While the motive may not have been the most admiral, the means in which I started digging for any innate talent was fairly insightful – I went to the source of inspiration for most musicians whose phrasing or playing I admired; the human voice. Relatively speaking, the electric guitar is a very new instrument in its current guise, and you don’t have to look too far back into history for a time when a generation of budding guitarists could have only looked to the human voice for inspiration. Irrespective of style or genre, there’s a vocal quality to great phrasing that, in some way or another, is reminiscent of the great vocalists. I started voraciously learning soul and R&B melodies as opposed to purely guitar solos - trying to sound more like Stevie Wonder than Stevie Ray; more Fitzgerald than Frusciante; more Redding than Rhodes. That’s not to take anything away from those guitarists; they’re still among my favourite musicians. But whether subconscious or not, their initial influence would have come from players who were directly trying to emulate the freedom and fluidity of great singers.

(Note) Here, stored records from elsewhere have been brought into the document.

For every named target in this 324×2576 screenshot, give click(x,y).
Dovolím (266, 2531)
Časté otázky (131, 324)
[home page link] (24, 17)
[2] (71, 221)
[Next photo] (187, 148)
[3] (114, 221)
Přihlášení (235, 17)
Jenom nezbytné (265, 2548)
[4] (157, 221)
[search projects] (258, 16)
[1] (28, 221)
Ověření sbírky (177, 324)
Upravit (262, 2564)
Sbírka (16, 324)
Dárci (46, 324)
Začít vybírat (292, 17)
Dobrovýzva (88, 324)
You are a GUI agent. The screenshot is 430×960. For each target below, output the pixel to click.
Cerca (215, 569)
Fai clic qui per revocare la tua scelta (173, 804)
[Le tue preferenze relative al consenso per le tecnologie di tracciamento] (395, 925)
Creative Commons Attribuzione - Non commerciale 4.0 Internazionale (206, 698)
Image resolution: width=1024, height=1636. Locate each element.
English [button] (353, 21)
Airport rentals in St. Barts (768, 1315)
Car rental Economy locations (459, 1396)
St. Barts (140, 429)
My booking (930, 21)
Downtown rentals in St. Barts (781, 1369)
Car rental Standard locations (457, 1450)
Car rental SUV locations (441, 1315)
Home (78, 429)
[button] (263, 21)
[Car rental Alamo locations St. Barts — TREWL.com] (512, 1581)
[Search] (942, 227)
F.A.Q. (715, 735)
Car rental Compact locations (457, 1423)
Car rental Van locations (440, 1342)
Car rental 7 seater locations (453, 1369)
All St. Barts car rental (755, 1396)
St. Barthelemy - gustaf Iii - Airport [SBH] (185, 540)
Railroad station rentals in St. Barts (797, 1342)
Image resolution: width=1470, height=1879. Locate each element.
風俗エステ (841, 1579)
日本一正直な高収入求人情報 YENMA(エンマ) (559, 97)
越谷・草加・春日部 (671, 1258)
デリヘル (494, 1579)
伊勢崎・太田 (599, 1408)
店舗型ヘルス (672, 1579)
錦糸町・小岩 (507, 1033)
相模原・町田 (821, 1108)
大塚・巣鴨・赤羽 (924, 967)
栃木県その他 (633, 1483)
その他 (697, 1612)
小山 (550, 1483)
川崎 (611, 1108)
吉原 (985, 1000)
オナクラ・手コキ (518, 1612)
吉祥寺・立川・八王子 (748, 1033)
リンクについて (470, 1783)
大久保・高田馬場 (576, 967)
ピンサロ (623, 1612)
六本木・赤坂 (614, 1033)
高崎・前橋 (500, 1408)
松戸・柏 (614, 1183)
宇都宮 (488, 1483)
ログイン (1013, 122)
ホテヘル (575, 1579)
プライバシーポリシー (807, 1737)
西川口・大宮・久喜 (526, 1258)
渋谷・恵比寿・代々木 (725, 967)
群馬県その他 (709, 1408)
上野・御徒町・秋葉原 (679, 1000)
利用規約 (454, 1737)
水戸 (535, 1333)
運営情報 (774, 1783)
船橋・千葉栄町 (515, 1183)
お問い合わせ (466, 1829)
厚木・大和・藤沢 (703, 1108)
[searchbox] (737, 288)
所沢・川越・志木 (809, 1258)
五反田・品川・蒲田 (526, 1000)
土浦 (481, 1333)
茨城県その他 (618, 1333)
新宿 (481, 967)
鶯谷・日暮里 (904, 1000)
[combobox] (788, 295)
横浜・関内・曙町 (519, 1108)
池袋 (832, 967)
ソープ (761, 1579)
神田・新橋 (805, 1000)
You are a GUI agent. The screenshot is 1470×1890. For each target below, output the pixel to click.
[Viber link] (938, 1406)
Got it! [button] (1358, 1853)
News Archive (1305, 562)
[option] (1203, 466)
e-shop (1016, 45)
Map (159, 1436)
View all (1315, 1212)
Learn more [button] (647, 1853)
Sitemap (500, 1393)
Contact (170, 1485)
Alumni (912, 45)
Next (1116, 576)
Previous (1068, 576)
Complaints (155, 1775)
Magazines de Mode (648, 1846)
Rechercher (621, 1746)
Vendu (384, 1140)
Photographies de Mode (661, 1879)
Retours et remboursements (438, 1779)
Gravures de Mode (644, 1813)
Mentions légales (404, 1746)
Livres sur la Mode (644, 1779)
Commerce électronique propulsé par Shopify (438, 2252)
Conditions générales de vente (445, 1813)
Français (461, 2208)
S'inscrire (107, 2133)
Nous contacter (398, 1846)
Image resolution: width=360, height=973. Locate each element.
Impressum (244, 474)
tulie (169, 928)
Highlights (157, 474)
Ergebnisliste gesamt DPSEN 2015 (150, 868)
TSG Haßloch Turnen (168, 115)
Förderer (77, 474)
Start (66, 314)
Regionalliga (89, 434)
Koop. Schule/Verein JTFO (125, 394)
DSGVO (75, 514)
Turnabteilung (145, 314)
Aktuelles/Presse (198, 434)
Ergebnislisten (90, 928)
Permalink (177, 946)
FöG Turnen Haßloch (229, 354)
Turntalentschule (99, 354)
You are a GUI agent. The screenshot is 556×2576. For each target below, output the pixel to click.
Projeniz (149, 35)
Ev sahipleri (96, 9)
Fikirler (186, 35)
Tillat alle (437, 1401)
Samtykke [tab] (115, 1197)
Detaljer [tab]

This is where I first became aware of, for lack of a better term, multi-stage bending, as in this week’s lesson. The guitar is a fairly inhibitive instrument when it comes to how many notes are available to you, primarily because each one is linearly marked by the distance between two pieces of wire. A bottleneck goes a long way to opening up those microtonal availabilities (the notes between the notes), but try as I might, my slide playing is still closer to Derek Trotter than Derek Trucks! The next logical step was to emulate that vocal freedom by bending notes to pitch. If you’re a singer, Kanye West excluded, (aided by an unhealthy dose of Antares Autotune…) you hit notes by bending and sliding between them, thus momentarily touching upon an infinite amount of notes in between – those which aren’t delineated by dots on a piece of wood or lines on a musical manuscript.

Take the first word of the ‘Where Is Love’ in the video above – an otherwise monosyllabic word suddenly consists of 5 segments, each incorporating a different note. If you notated those notes on a stave and then proceeded to play them in turn, you’re left with a rather one-dimensional interpretation of a three-dimensional, sung melody – a black and white approach to a kaleidoscopic patchwork. However, when you bend and slide between the notes, you retain those microtonal inflections that are ordinarily reserved for singers and usually differentiate a vocal part from an instrumental part. The result is that your guitar sounds less like a guitar, restricted by dots, lines and strings, and more like a voice – limited only by your own imagination and the confines of musical taste!

Ultimately, this is the beauty of phrasing, much like vibrato and a myriad of other forms of personal expression. There’s no right, and there’s definitely no wrong. There’s only what appeals to you and connects the listener to the song. And as much as phrasing may not be something that can be learned, listening to the masters isn’t a bad place to look for inspiration. Just remember that those masters may not always be the one using six strings as their voice.